AI Agent Chaining Pipeline
# 1. Search with surrounding context — top-k keeps results diverse across notes
SLUG=$(notebrain search "message broker backpressure" --limit 3 --top-k 2 \
--context-window 1 --include-text --format json \
--jsonpath="$.results[0].note_slug")
# 2. Fetch the complete reconstructed note text for the top hit
notebrain get "$SLUG" --jsonpath="$.text"

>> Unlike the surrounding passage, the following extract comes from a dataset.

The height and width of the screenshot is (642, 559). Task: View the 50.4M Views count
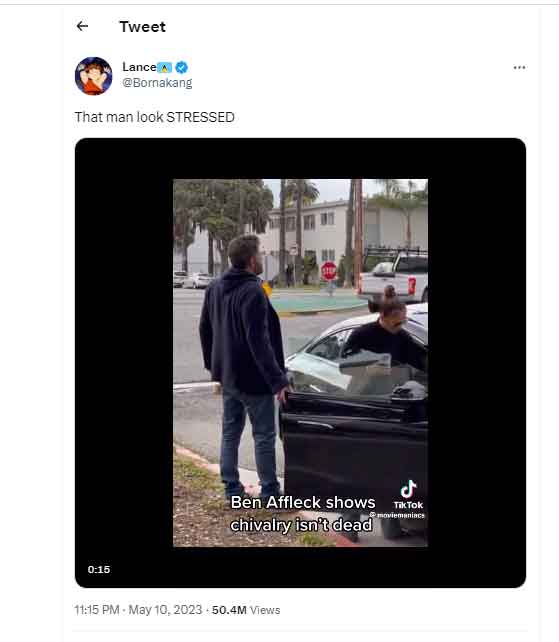click(246, 610)
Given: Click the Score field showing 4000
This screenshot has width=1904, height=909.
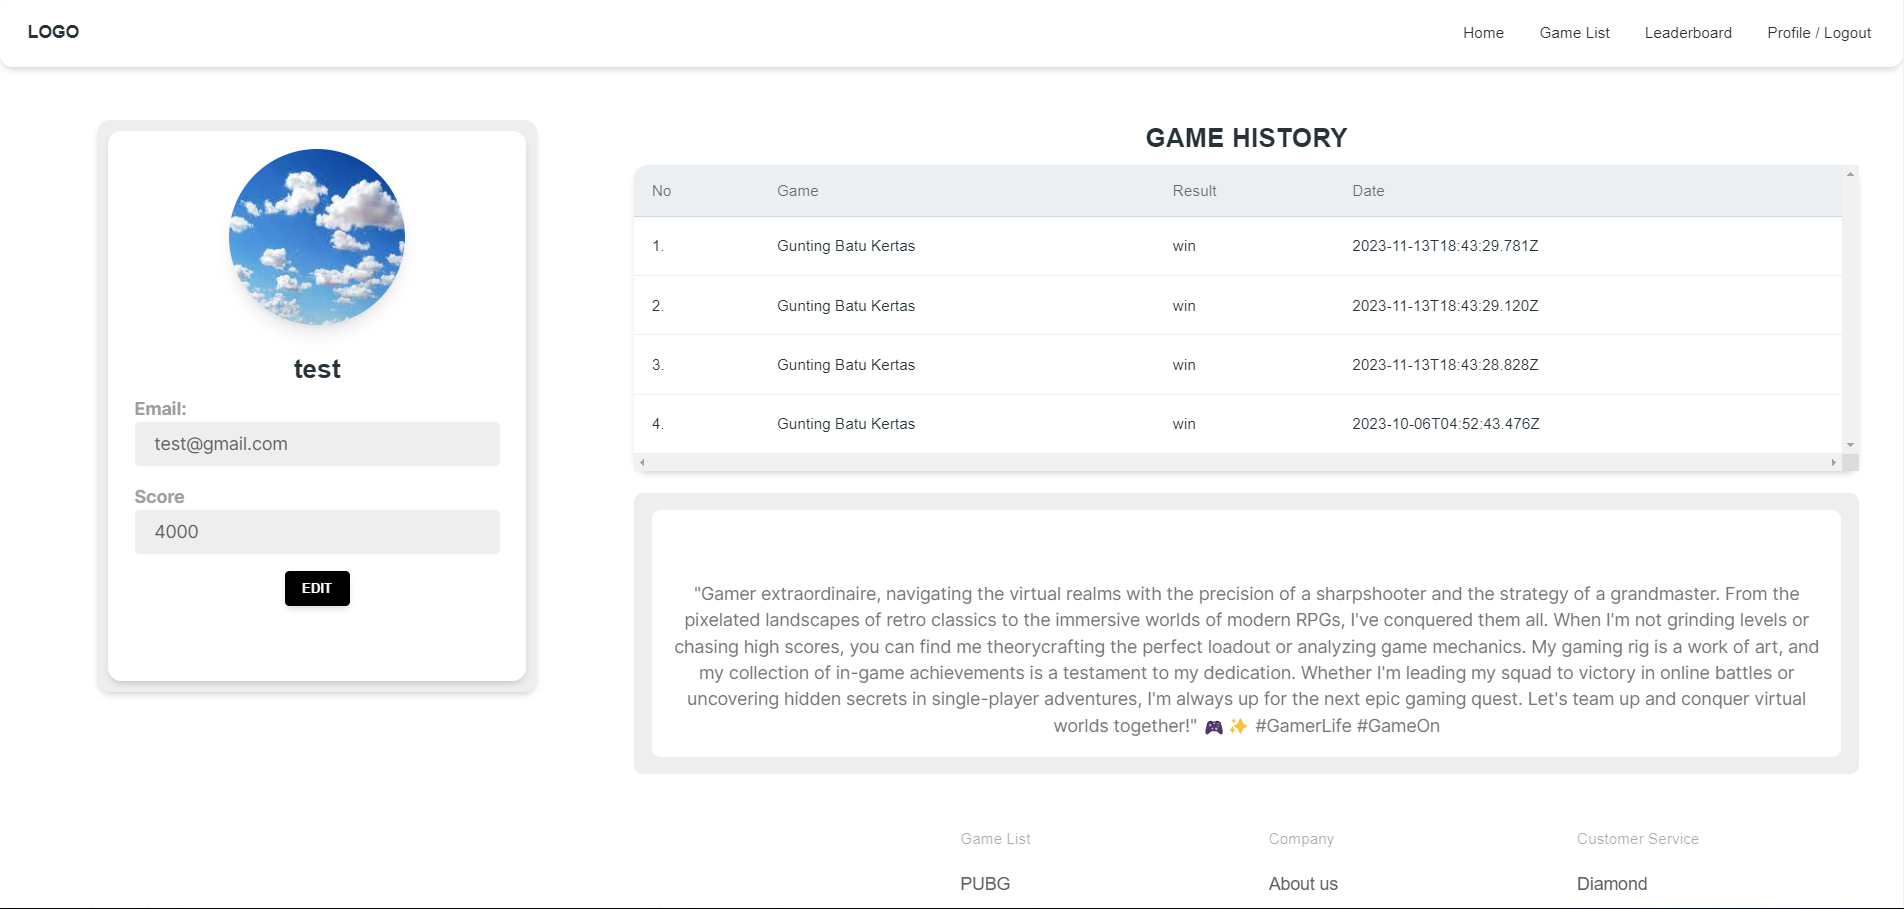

# 3. Find all backlink note slugs pointing to this note, with their content,
# to ground the answer in what the user has explicitly linked
notebrain backlinks "$SLUG" --format json --include-text
# 4. Walk the graph neighborhood to surface structurally adjacent notes
# that vector search alone would miss
notebrain connections "$SLUG" --hops 2 --format json
# 5. Surface unlinked-but-related notes as potential missing connections,
# with windowed context so you can assess relevance without fetching full notes
notebrain hidden "$SLUG" --limit 5 --format json --include-text --context-window 1
Targeted Retrieval Patterns
# Find code examples about a topic
notebrain search "docker compose networking" --has-code --include-text --format json
# Find actionable tasks related to a project
notebrain search "sprint planning" --has-tasks --include-text --format json
# Search within a specific section hierarchy
notebrain search "authentication" --section="Architecture > Security" --format json
# Get multiple chunks per note for comprehensive coverage of a deep topic
notebrain search "distributed consensus" --top-k 5 --limit 3 --include-text --format json
Configuration Hierarchy
NoteBrain resolves settings in priority order:
- CLI command flags (
--vault-path,--vault-name,--chroma-path,--top-k,--context-window) - Configuration file (
~/.notebrain/config/config.tomlor specified via--config)
License
This skill is distributed under the Apache License, Version 2.0. See LICENSE.txt for the full license text.
Allowed Tools
This skill is restricted to invoking the notebrain CLI binary (and its local ./notebrain form) via the Bash tool. No other shell commands — including generic file-search utilities like grep, find or ls against vault files — are sanctioned for use within this skill's workflows.